AI in its Native Habitat: WebLLM, WebSD, and MLC-LLM

Team Octo
OctoAI
Published in
4 min readMay 8, 2023

The future is hybrid edge-cloud AI

As of this week, if you are one of the 2.6 billion active Chrome users and are up to date (version 113), you can now run the latest generative AI models at Web-Stable-Diffusion and Web-large-language-model with nothing more than your laptop and web browser.

Web Stable Diffusion —image generation in airplane mode

Enabling anyone with a web browser to run bleeding edge models like Stable Diffusion, LLaMA and Vicuna on the edge is a game-changer for ML deployment, as it allows these workloads to run on a wider variety of hardware. Whereas Web-SD and Web-LLM are executed in the browser, MLC-LLM features universal deployment, in which models run natively on the device hardware. This includes iOS devices, Android phones, laptops, and other consumer devices.

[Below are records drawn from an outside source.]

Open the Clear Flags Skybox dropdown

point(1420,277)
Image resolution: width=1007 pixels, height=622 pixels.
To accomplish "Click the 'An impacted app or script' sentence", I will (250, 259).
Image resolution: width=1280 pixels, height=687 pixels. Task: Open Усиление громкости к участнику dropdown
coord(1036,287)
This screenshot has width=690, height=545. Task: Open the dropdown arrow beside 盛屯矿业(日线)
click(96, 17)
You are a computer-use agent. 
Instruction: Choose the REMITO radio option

WebLLM in action — no Internet connection required

This groundbreaking work is the result of a collaboration between the Catalyst research group at Carnegie Mellon University (CMU), OctoML and the entire Apache TVM open source community. Together, our work enables modern generative AI models to run inside web browsers at near-native speeds using the new WebGPU standard and natively on consumer devices, including iOS devices and Android.

MLC-LLM running on iPhone. Also available on Android.

The magic is made possible by a technology near-and-dear to us: Apache TVM. TVM is an open-source deep-learning compiler framework that empowers engineers to optimize and run computations efficiently, on any hardware backend. Originally created by our Co-Founders, Octonauts are heavy contributors to Apache TVM, and it powers many of the OctoML platform’s most unique features.

What does it take to run large models locally?

There are many key challenges to be solved in order to achieve this goal. First of all, we need to enable support for a diverse set of hardware and GPU devices. Secondly, we will need to bring a key set of optimizations to enable those models to fit into the limited GPU memory budget of consumer devices. These can be accomplished using TVM Unity, an exciting development from the Apache TVM community:

  • We first leverage the common TVM unity compilation flow to build and optimize the computation techniques like kernel fusion and quantization support at (fp16 and int4) to save memory bandwidth and reduce user download times.
  • The TVM unity compiler then generates GPU kernels for different backend. We generate WebGPU Shading Language(WGSL) for the web browsers, metal shader for iPhone and vulkan for linux/windows devices. The compilation flow allows us to generate kernels on different backend without extra engineering backend.
  • A TypeScript version of the TVM Unity runtime then invokes these kernels in the appropriate order inside the browser. For native devices, the native TVM runtime can be invoked from Swift, Python, C++, Rust, Java or whatever the application requires.

Why local models?

This breakthrough is incredibly exciting for the future of ML applications. There will often be instances where data privacy is paramount, latency requirements are stringent, or available computing resources are idle. In these situations, this technology can help reduce costs and enable novel experiences that were previously unattainable.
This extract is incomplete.